Goal of the exercise
Write out the data exactly, please, and omit the pictures.

Records provided
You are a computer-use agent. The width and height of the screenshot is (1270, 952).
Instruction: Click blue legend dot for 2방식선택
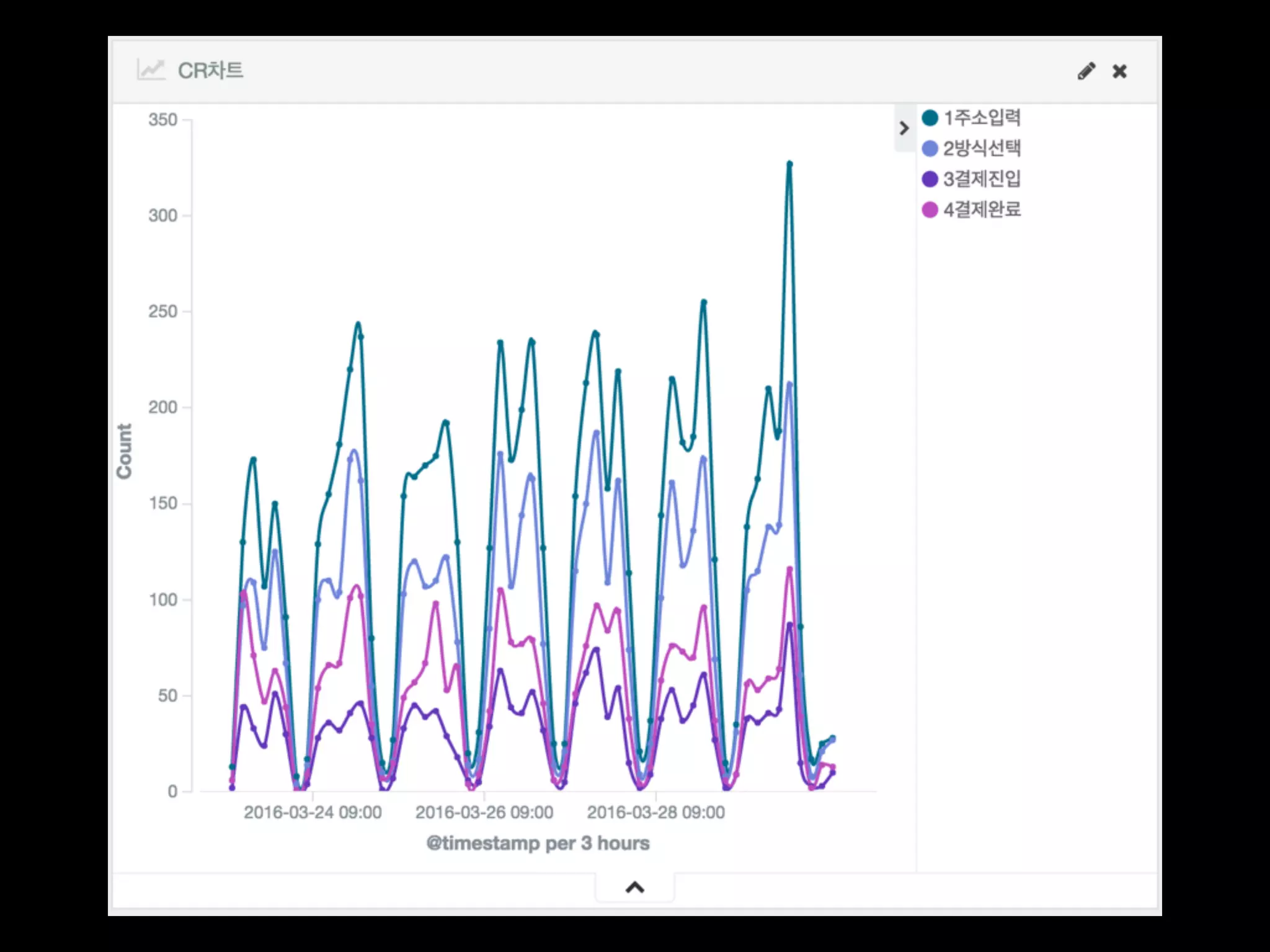(x=930, y=149)
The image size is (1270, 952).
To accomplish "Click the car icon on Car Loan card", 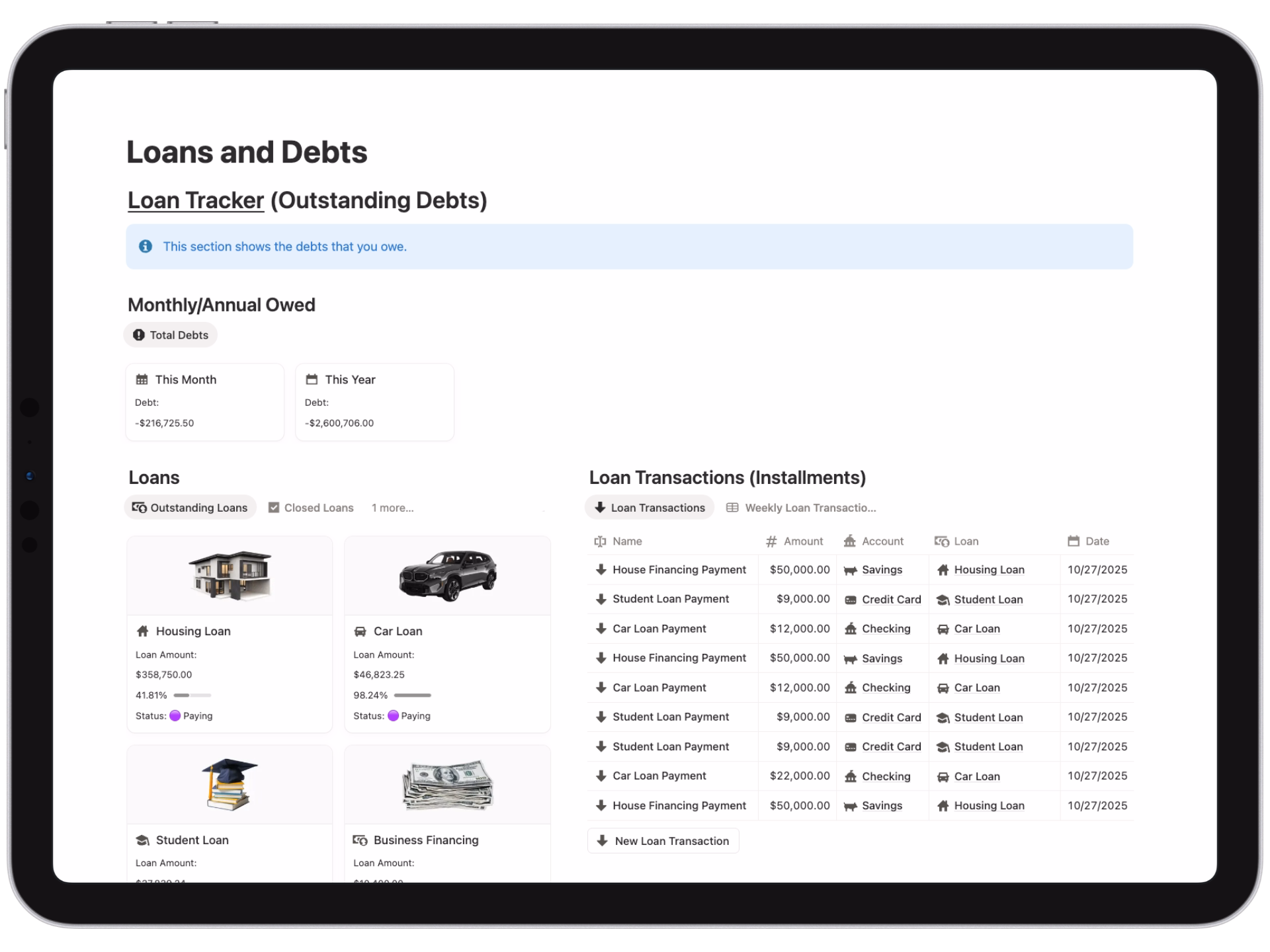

Result for this task
You are a computer-use agent. The width and height of the screenshot is (1270, 952).
Instruction: Click blue legend dot for 2방식선택
(x=930, y=149)
The image size is (1270, 952).
To accomplish "Click the car icon on Car Loan card", 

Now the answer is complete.